Sanford communications director Ben Fox rejected Knotts’s charges. “This letter is simply wrong and in that regard, as bizarre as many of the other claims and attacks of recent weeks, “ he said in a statement to POLITICO. “Some have even argued this indeed points to an obsession with slandering anyone who tries to change the ‘good ol’ boy’ system of politics in Columbia.”
“South Carolina is facing serious challenges, and the Governor is dedicated to addressing these challenges alongside other members of the Legislature committed to the same. We have a state capital with too much spending, too little transparency, and as shown by this letter, at times too many political attacks.”
Bauer could not be reached for comment.
In his letter, Knotts charged Sanford and his allies of having “stooped to a new low” in orchestrating a “false character assassination” against Bauer.
“The timing of this smear campaign is obviously not a coincidence. Last week, Lt. Governor Andre Bauer called on Governor Mark Sanford to resign, and last weekend, the House Republican Caucus decided almost unanimously to move forward to ask Governor Sanford resign from office, under threat of impeachment,” Knotts, who is a close ally of Bauer, wrote in the letter.
“This attack was orchestrated on behalf of Mark Sanford, either directly or indirectly, and financially subsidized by him or one of his many ‘front-groups,’” he wrote.
Knotts, a vocal and longtime critic of the governor, accused Sanford’s circle with having made a similar attack against him in the past, and warned state lawmakers that they too could find themselves trying to quell politically damaging information coming discreetly from the governor’s office.
“We cannot allow this type of groundless, baseless, Internet slander against public officials to continue to exist in our state,” he wrote. “The legislature now has the opportunity to look into ending it once and for all. If we don’t you and your family could be the next target.”

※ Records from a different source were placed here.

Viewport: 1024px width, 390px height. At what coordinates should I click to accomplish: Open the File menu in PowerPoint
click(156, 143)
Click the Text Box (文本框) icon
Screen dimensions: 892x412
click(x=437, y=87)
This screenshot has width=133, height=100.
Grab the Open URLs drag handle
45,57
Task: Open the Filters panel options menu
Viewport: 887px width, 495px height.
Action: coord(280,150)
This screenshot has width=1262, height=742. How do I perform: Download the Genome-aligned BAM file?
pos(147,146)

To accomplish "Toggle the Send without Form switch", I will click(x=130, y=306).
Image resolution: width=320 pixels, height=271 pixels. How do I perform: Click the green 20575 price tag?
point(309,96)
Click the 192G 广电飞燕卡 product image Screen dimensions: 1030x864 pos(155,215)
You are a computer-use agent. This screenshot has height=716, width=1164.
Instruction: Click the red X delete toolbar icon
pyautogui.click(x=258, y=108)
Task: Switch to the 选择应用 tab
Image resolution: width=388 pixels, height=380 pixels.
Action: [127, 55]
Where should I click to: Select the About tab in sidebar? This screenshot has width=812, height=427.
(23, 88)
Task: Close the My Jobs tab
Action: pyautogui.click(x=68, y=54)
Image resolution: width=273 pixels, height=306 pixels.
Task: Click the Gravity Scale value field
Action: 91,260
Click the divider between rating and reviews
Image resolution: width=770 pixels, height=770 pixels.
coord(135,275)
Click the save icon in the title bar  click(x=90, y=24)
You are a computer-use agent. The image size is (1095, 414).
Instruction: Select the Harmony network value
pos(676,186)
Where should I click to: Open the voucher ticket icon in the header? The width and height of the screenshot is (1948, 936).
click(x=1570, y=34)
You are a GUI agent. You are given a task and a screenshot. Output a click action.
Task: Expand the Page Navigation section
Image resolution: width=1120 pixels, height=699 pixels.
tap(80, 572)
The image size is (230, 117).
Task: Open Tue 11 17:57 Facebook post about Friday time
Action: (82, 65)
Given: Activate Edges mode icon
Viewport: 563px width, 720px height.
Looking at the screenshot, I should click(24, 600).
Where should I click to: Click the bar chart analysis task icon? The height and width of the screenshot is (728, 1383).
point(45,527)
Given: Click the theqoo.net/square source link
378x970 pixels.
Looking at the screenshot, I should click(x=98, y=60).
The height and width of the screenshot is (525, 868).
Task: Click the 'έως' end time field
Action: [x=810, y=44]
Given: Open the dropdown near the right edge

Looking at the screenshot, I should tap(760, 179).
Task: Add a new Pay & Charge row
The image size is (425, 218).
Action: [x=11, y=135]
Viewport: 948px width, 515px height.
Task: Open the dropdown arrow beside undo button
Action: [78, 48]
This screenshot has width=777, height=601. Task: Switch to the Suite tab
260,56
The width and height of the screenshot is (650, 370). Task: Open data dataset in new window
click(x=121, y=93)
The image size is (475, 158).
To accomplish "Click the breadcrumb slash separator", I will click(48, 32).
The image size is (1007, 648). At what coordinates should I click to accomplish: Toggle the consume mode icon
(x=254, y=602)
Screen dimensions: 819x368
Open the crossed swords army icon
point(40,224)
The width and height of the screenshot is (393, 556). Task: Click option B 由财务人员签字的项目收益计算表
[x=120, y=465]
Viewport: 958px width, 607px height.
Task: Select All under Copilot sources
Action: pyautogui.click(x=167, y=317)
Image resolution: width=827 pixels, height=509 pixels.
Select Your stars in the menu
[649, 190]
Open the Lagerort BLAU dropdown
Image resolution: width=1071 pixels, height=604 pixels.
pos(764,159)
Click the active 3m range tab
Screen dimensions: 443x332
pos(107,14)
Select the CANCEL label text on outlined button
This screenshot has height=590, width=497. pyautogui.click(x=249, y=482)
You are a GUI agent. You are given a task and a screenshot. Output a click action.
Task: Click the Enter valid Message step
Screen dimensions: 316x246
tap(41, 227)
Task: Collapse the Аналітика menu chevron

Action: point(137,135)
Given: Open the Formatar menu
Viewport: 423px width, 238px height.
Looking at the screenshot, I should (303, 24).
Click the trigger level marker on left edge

Even among Republicans, the majority of South Carolina politicians have called for Sanford’s resignation.
Additionally, numerous sources throughout the state say that both the state House and Senate may now have the numbers call in a special session to impeach the governor. State Republican leadership, however, is holding its members back from making the move until the results of a state ethics probe into the governor’s use of state aircraft is completed.
Knotts wrote in his letter to lawmakers that Sanford has given them “plenty of solid reasons to remove” him and argued that the alleged attack against Bauer offers “one more” reason to impeach the governor.
“As one of Andre’s closest friends having known him since he was eight years old, I am 100 percent certain the rumor is false,” he wrote. “There are numerous other witnesses who will attest the rumor is without any merit whatsoever.”
Another Republican legislator, state Sen. Larry Martin confirmed to POLITICO that Knotts has been e-mailing the letter to members of the state House and Senate, and said that many state lawmakers think Knotts is “accurate in his suspicion of the governor.”
“Everyone I’ve talked to thinks there is some connection to the governor, just because of the timing of it, but it is very hard to prove,” Martin said. “Unless you’ve got proof, everyone can have their suspicions, but I certainly wouldn’t accuse the governor of that.”